**DIRECTIONS**.
In the lines below, change every occurrence of "Identify the location of" to "Determine the position of", leaving all other text exactly as it is.

─── RECORDS FOR THIS TASK

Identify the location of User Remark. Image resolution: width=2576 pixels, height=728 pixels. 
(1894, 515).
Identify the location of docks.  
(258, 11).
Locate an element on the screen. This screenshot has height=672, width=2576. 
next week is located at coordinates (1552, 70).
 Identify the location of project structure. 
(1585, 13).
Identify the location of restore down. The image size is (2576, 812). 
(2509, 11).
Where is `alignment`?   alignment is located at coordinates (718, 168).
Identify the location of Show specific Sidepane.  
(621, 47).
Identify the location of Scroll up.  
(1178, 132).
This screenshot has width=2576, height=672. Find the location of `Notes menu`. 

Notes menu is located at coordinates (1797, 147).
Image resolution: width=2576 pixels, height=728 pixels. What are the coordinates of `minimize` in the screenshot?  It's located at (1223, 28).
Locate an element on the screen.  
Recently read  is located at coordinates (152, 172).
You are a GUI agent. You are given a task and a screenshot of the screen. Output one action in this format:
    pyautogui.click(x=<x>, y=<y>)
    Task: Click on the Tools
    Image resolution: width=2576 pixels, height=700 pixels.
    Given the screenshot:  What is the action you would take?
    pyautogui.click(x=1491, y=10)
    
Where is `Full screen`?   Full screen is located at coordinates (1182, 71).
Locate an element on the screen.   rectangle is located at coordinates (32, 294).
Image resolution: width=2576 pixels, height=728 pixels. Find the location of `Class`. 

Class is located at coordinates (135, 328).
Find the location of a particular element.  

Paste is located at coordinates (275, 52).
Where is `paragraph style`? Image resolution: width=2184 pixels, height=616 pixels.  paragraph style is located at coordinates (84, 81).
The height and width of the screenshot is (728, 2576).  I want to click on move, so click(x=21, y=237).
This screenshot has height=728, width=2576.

──────

**ANSWER TO THE TASK**.
Determine the position of User Remark. Image resolution: width=2576 pixels, height=728 pixels. 
(1894, 515).
Determine the position of docks.  
(258, 11).
Locate an element on the screen. This screenshot has height=672, width=2576. 
next week is located at coordinates (1552, 70).
 Determine the position of project structure. 
(1585, 13).
Determine the position of restore down. The image size is (2576, 812). 
(2509, 11).
Where is `alignment`?   alignment is located at coordinates (718, 168).
Determine the position of Show specific Sidepane.  
(621, 47).
Determine the position of Scroll up.  
(1178, 132).
This screenshot has width=2576, height=672. Find the location of `Notes menu`. 

Notes menu is located at coordinates (1797, 147).
Image resolution: width=2576 pixels, height=728 pixels. What are the coordinates of `minimize` in the screenshot?  It's located at (1223, 28).
Locate an element on the screen.  
Recently read  is located at coordinates (152, 172).
You are a GUI agent. You are given a task and a screenshot of the screen. Output one action in this format:
    pyautogui.click(x=<x>, y=<y>)
    Task: Click on the Tools
    Image resolution: width=2576 pixels, height=700 pixels.
    Given the screenshot:  What is the action you would take?
    pyautogui.click(x=1491, y=10)
    
Where is `Full screen`?   Full screen is located at coordinates (1182, 71).
Locate an element on the screen.   rectangle is located at coordinates (32, 294).
Image resolution: width=2576 pixels, height=728 pixels. Find the location of `Class`. 

Class is located at coordinates (135, 328).
Find the location of a particular element.  

Paste is located at coordinates (275, 52).
Where is `paragraph style`? Image resolution: width=2184 pixels, height=616 pixels.  paragraph style is located at coordinates (84, 81).
The height and width of the screenshot is (728, 2576).  I want to click on move, so click(x=21, y=237).
This screenshot has height=728, width=2576.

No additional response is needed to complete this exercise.